The Ace of Spades card says "J. Hoffa" then phonetically spells a known mobster "Joe Aiuppa" ending with "3rd base Milwaukee Ball Park 9-16-95."

"It was quite the surprise to say the least," Zimmerman said.

"Case Breakers" card in Jimmy Hoffa investigation

Zimmerman said his ex-girlfriend kept it under wraps out of fear of the mob: "I’m from Chicago area, and when I say people involved in this matter were still alive back then, and she was afraid, she had reason to be."

Zimmerman called "The Case Breakers" in 2020. That year, the team used ground penetrating radar in the area and got a hit – "disturbance in the soil" – right where they say third base was.

In October 2023, the investigators brought in a cadaver dog team and handler.

"We organized the search, had to work around the Brewers' playoff schedule," said Christy. "Think it’s a good 80%, 85% chance something happened there because cadaver dogs don’t make those kind of mistakes."

> _Information provided_
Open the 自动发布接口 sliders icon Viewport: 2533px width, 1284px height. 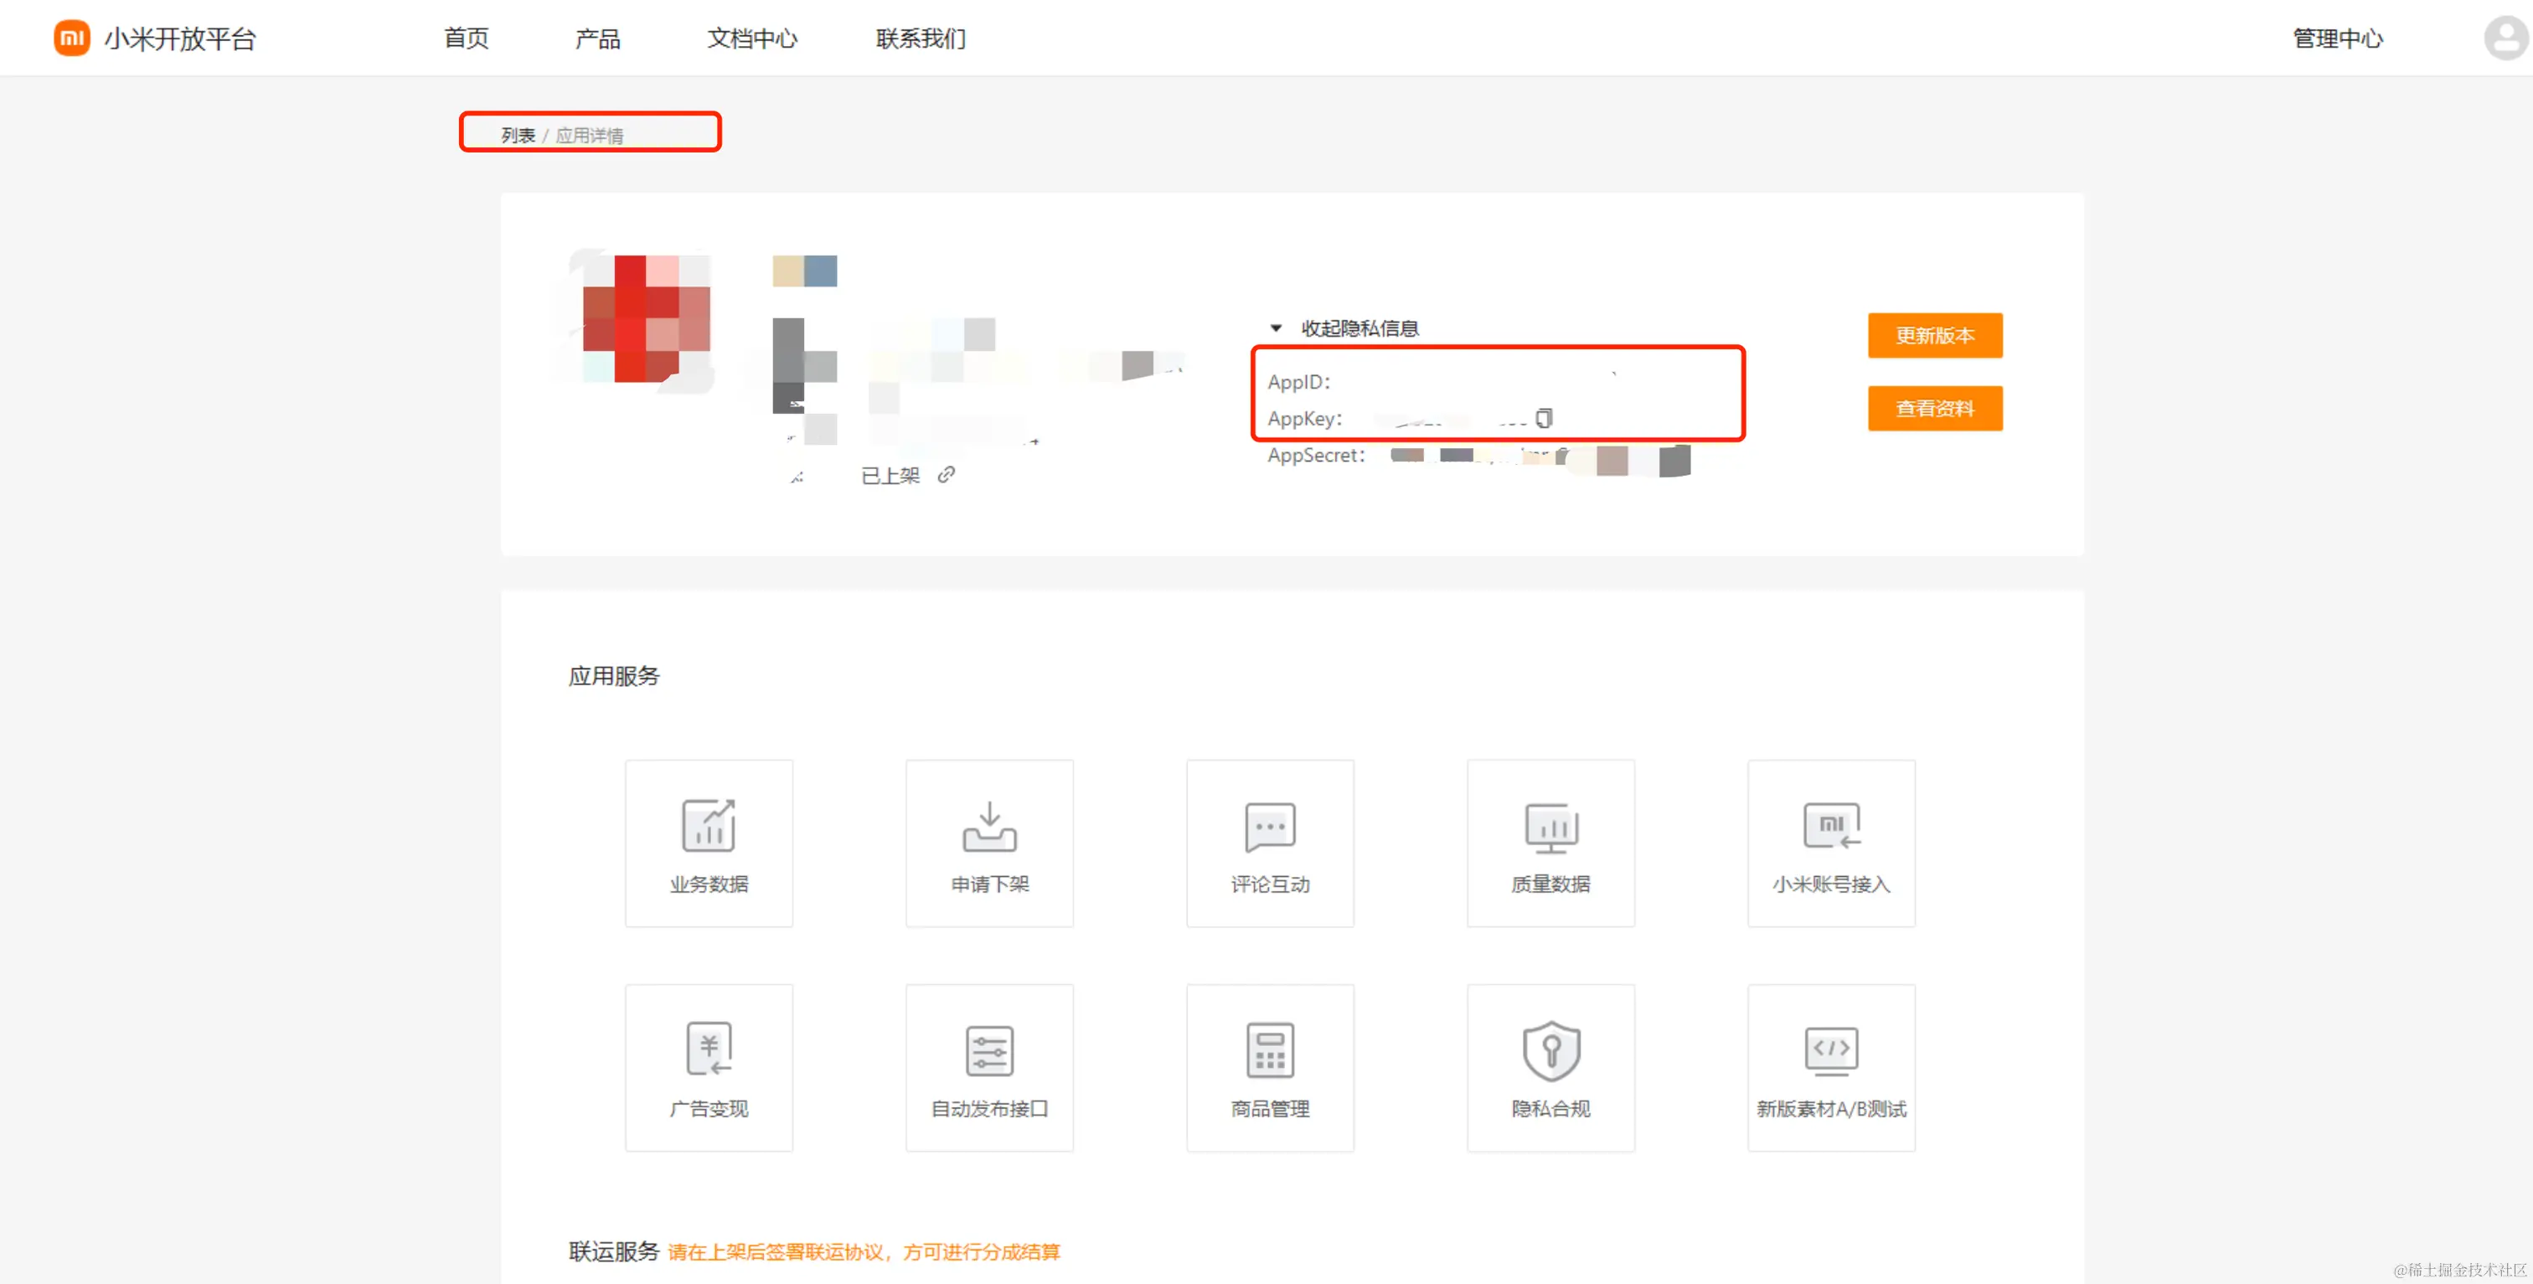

> _Stated exercise 1_
Name every person identified by name in the Hoffa passage.
> _Stated exercise 2_
According to the Hoffa passage, what did the investigators bring in during October 2023?
> _Stated exercise 3_
Quote the Hoffa passage word for word, starting with "Zimmerman said his" and going on through "team and handler.".
The listing is separate material and has no connection to the Hoffa passage.

> _Exercise output 1_
Jimmy Hoffa, Joe Aiuppa, Zimmerman, Christy

> _Exercise output 2_
A cadaver dog team and handler.

> _Exercise output 3_
Zimmerman said his ex-girlfriend kept it under wraps out of fear of the mob: "I’m from Chicago area, and when I say people involved in this matter were still alive back then, and she was afraid, she had reason to be."

Zimmerman called "The Case Breakers" in 2020. That year, the team used ground penetrating radar in the area and got a hit – "disturbance in the soil" – right where they say third base was.

In October 2023, the investigators brought in a cadaver dog team and handler.